Re: RE: I would rather live m
Jim, no problem. I figured you and I had just gotten our frequencies crossed, as happens from time to time on these boards. And you're right; IAC has brought up a point that goes beyond the simple issue of violent crime...
iamcanadian said:
Summer said:
Simple: Executions reflect a bloodthirsty society. In a bloodthirsty society, crime occurs at a higher rate than in a peaceful society that values human life.
I don't know what's so difficult to understand about that. It seems quite logical to me.
No, I think you end of with different types of crime. In a peaceful society you end up with higher levels of white collar type crimes. Things like defrauding people get avanced because the pacifists with take getting screwed without blowing the heads off the people that screwed them, as occurs in a more hot blooded societies.
Well, several thoughts on this...
First off, there's a difference between "peaceful society" and "pacifists". I honestly think that a society of committed pacifists would be likely to simply exile any member who committed a crime that indicated his/her inability to get on as a functional member of that society.
OTOH, in what I term a "peaceful" society, rehabilitation is generally an appropriate response to those who commit most crimes, while working to ameliorate or eliminate those conditions in society that have been shown to promote criminal activity in the first place. For those who show they cannot be rehabilitated, then life imprisonment without parole is a proper solution. I personally would even go so far as to approve of capital punishment in certain severe murder/mass murder cases where guilt has been proven in an ironclad manner that goes BEYOND reasonable doubt (huge numbers of witnesses coupled with a direct confession from the perpetrator's own free will, the perpetrator is unremorseful and all avenues of appeal have been exhausted, that sort of thing...), but that's just my personal view. I wouldn't condone it in other cases, however.
Mind you that in this context, I am speaking of violent crime, including homicide in its various forms and of gross theft of the "breaking and entering" sort and the like. With white collar crime, things are different.
I don't agree with your premise that people in a peaceful society will just take this sort of crime lying down. There is an entire spectrum that lies between just taking it with no reponse on one extreme and "blowing the heads off the people that screwed them" on the other. Personally I feel that things like embezzlement, the Enron-type fiascoes, bilking big chunks of society out of their retirement or life's savings, etc. merit extreme punishment that leaves the perpetrator not only imprisoned for a good number of years, but also permanently penniless. Teach 'em that crime doesn't pay, and make periodic news items of the depths to which they have sunk in future years as a reminder to others not to follow in their footsteps.

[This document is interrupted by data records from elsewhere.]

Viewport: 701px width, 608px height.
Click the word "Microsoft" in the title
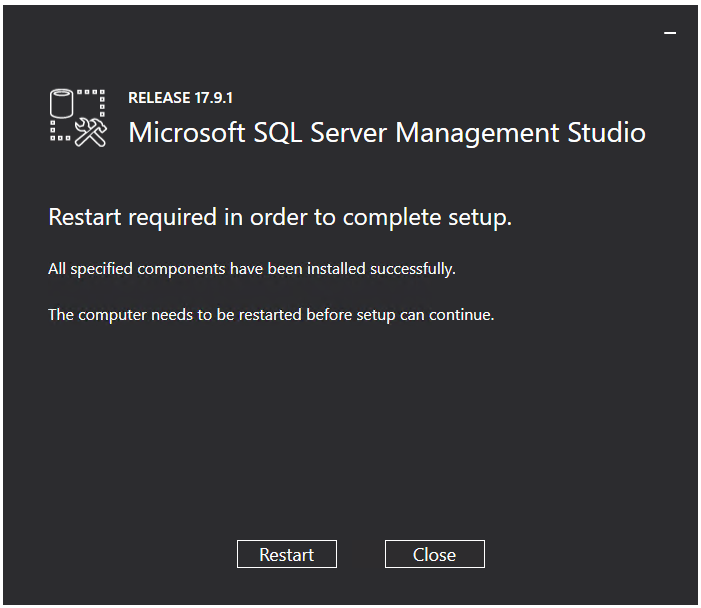pyautogui.click(x=184, y=132)
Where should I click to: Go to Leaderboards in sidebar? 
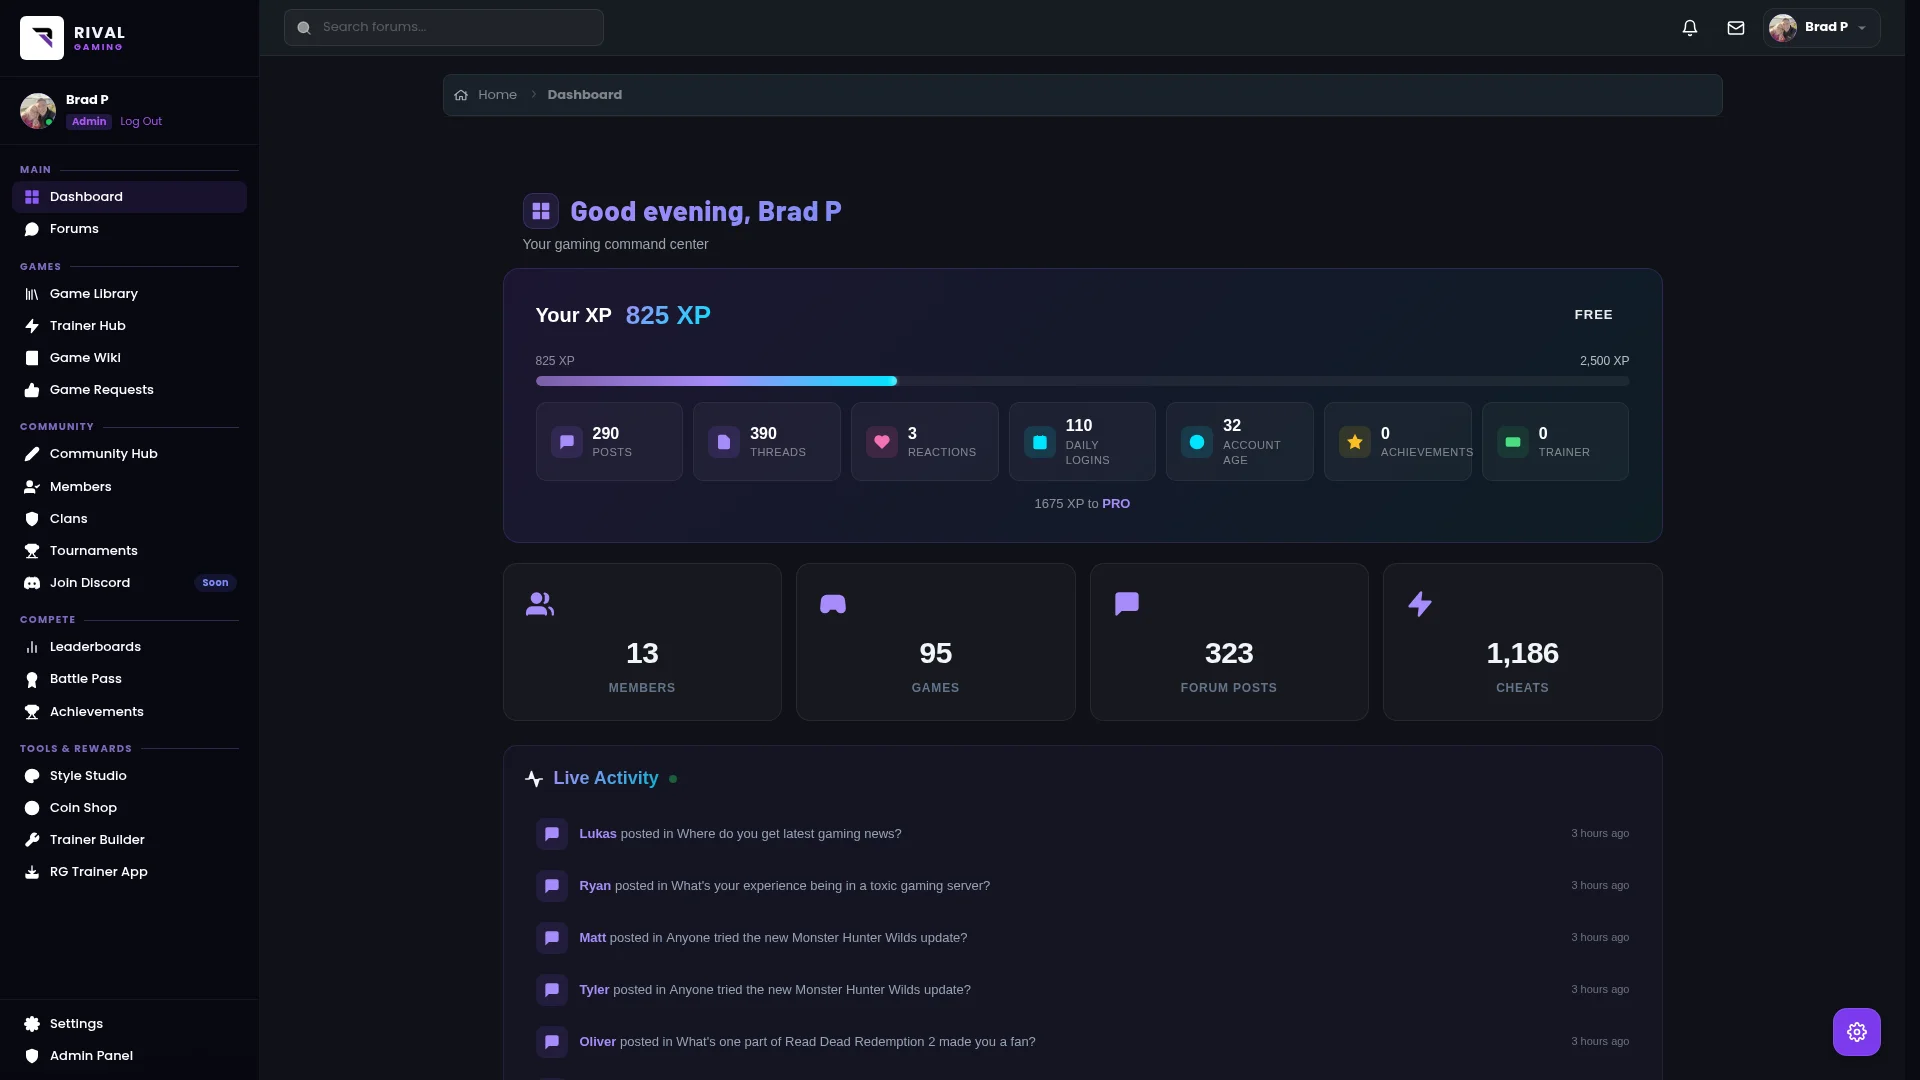(95, 647)
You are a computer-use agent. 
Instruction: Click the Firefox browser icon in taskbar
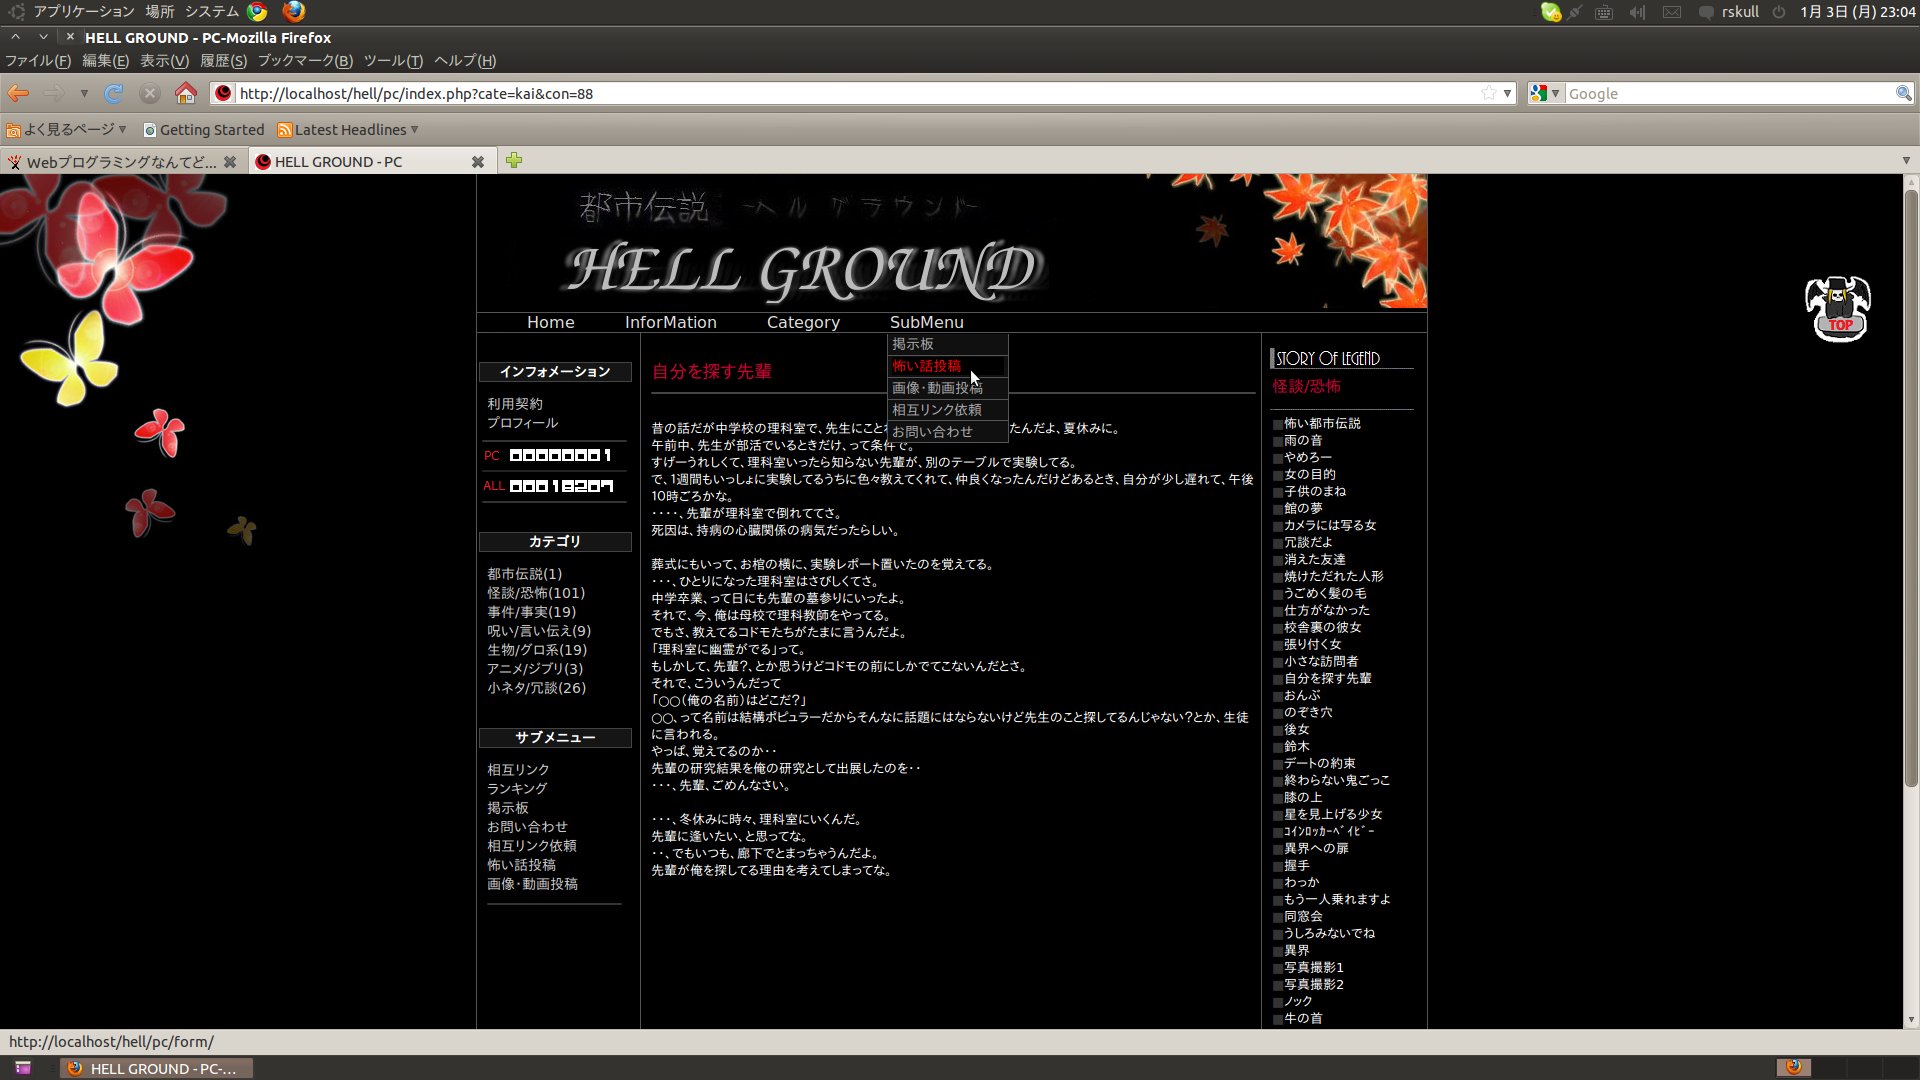[74, 1068]
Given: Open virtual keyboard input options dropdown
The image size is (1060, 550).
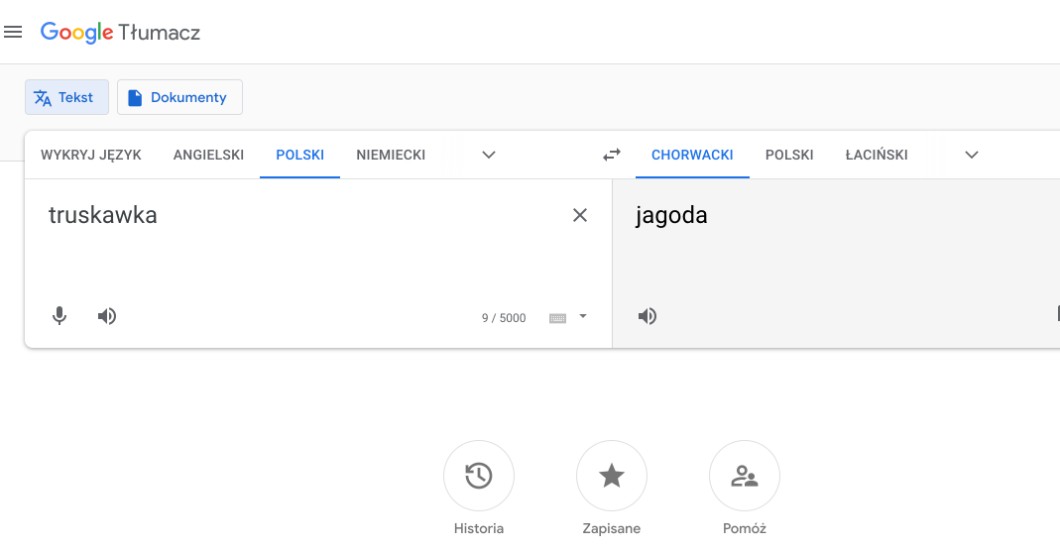Looking at the screenshot, I should (x=583, y=317).
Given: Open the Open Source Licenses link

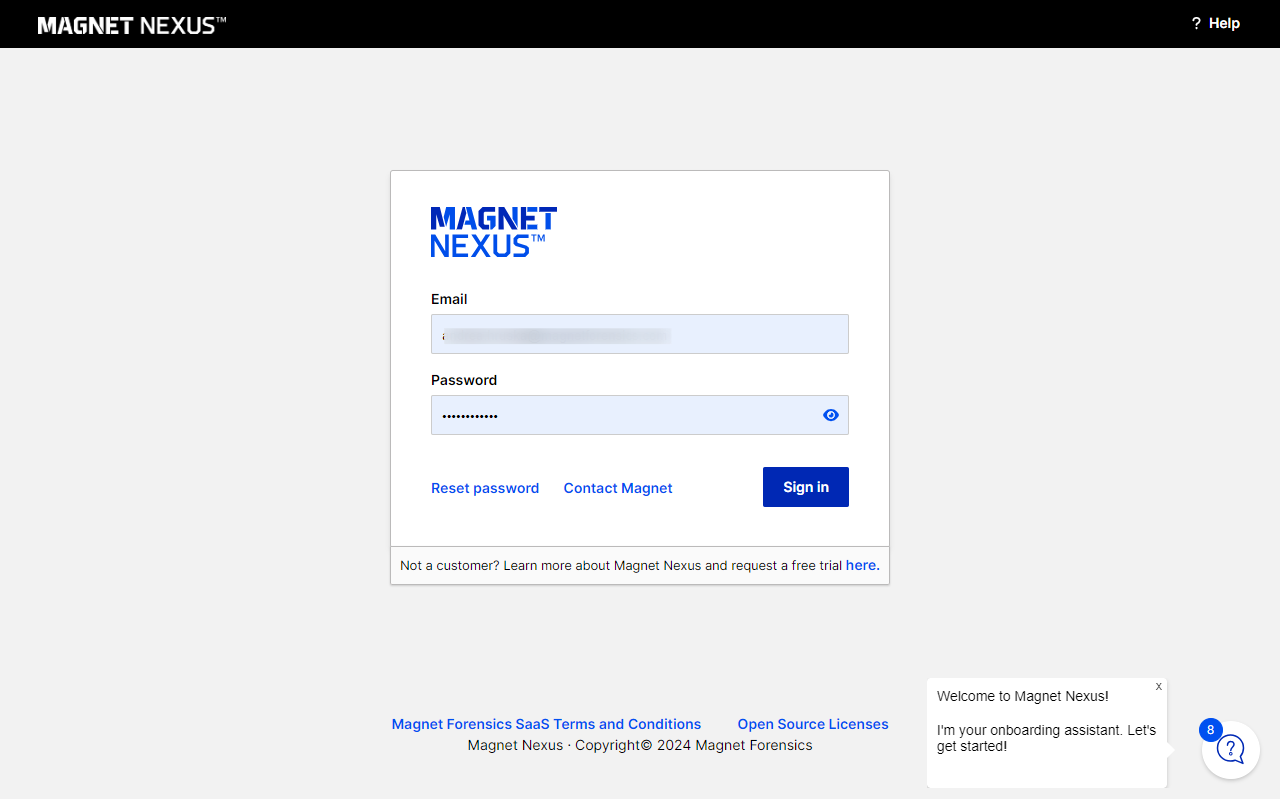Looking at the screenshot, I should point(813,724).
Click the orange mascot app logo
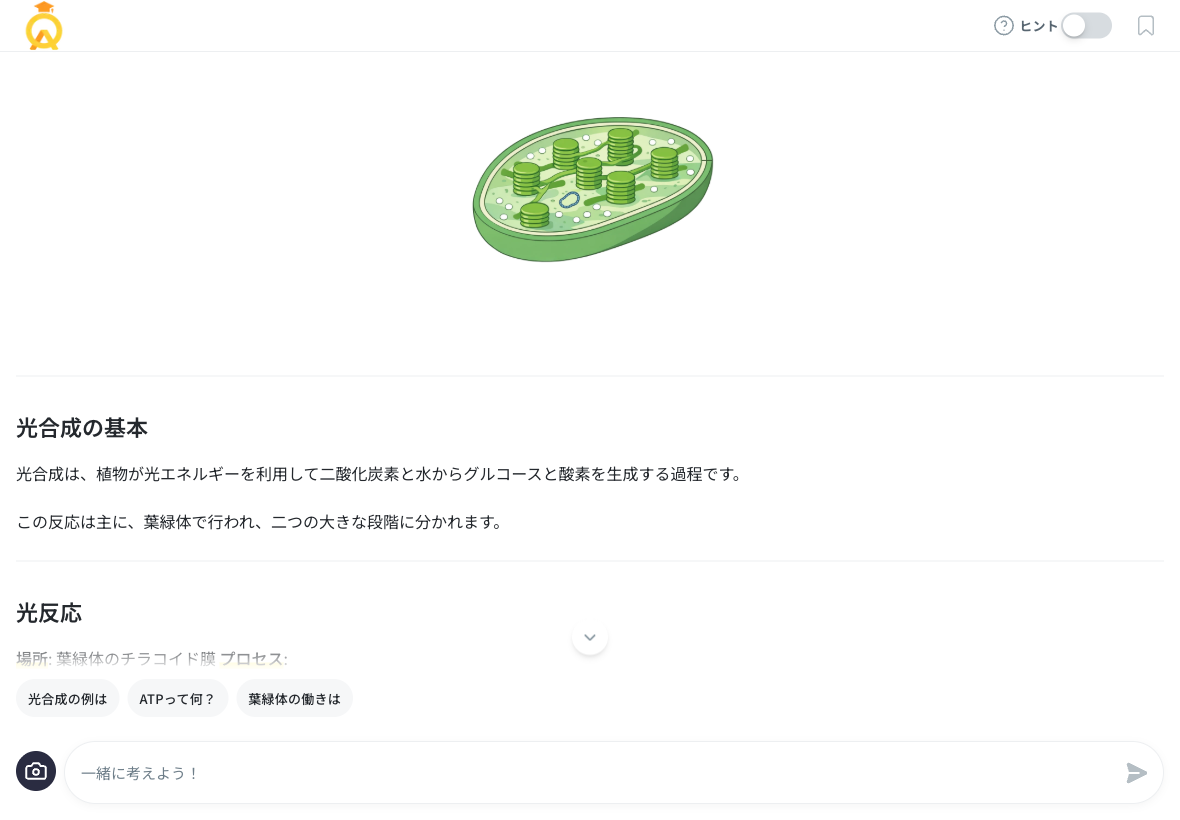The width and height of the screenshot is (1180, 820). click(44, 26)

This is just me thinking out loud, you understand.
In a more violent society the crimes can be more intense, violent and of more short term and isolated effect, but not necessarily more damaging to a larger the segment of that society as a whole.
Don't make the mistake of thinking that just because a crime may have only a small number of direct victims that means it is not damaging to society on a larger scale. The feeling that murder and rape are rampant or that one is likely to suffer or die at the hands of an attacker one day has a chilling effect on society in myriad ways and tends to foster a cycle that feeds itself as society stratifies in response to this sort of paranoia.